Sunday, December 14, 2008

Hunger in NJ

Tomorrow is the big start date for the Blogging Out Hunger campaign!

More important than reading about it, however, is doing something about it. Get some food ready for donation, and get some time set aside to help out.

People need help this winter. Right now.

Tuesday, November 25, 2008

The Foo Fighters are going to be on Top Chef!

The Foo Fighters are going to be on Top Chef! The Foo Fighters are going to be on Top Chef! The Foo Fighters are going to be on Top Chef! Celebrating Thanksgiving, no less!

It's the convergence of my entertainment universe!

Monday, November 24, 2008

Ready for Thanksgiving yet?

I was too late to order the fresh turkey this year from Lee's Turkey Farm, so I had to go with the frozen. (I couldn't get there early enough today to try my luck at sizes for the remaining fresh birds.) I did get my menu planned and my grocery shopping done, and the bird is defrosting in the downstairs fridge. I'll make the pie crust tomorrow; bake the bread and the pie off on Wednesday while getting the cranberry sauce done.

Thanksgiving is my favorite holiday as a foodie. It's an annual feast held to commemerate a feast held to give thanks for having enough food.

It's all about the food.

I love food.

How 'bout you? Are you ready?

Saturday, October 4, 2008

Best Granola So Far

The Recipe

6 cups rolled oats (old-fashioned, not instant!)

INFORMATION SHOWN:
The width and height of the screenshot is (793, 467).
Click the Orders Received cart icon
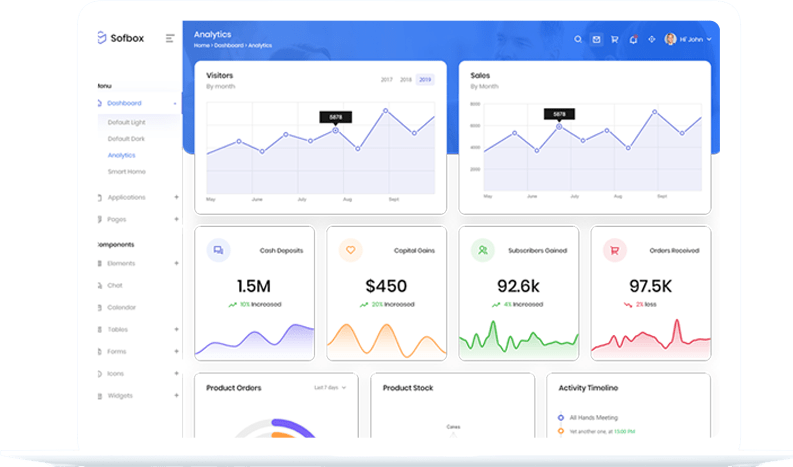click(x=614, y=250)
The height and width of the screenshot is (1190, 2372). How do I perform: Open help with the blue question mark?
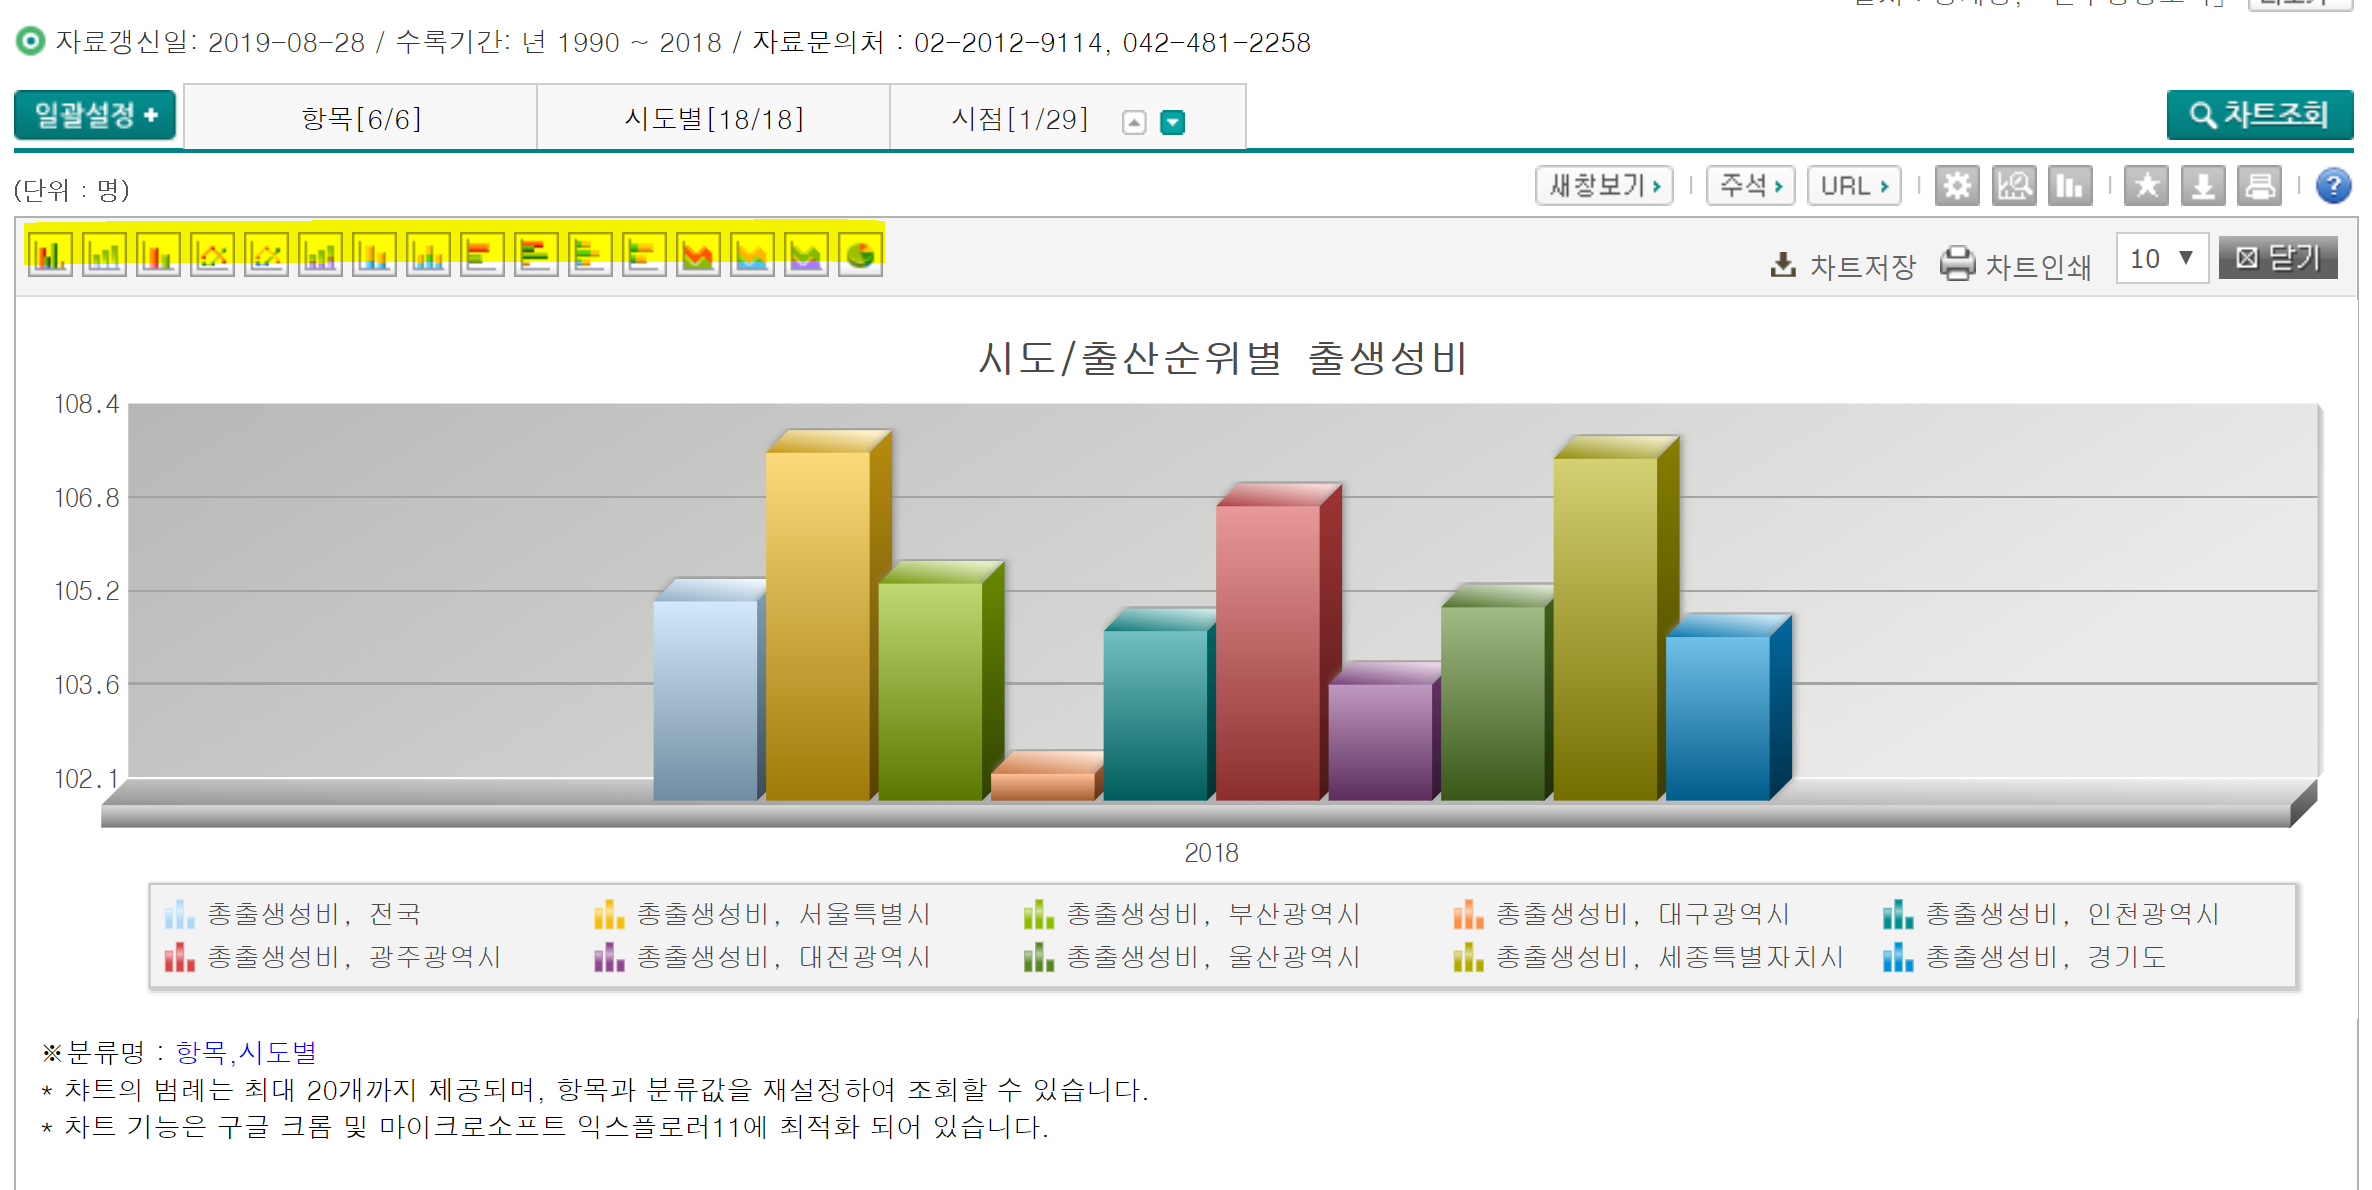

YOUR GOAL: From the blog posts above, write out word for word the part starting at "Tuesday, November 25, 2008" and ending at "Thanksgiving, no less!".

FINISHED EXERCISE:
Tuesday, November 25, 2008

The Foo Fighters are going to be on Top Chef!

The Foo Fighters are going to be on Top Chef! The Foo Fighters are going to be on Top Chef! The Foo Fighters are going to be on Top Chef! Celebrating Thanksgiving, no less!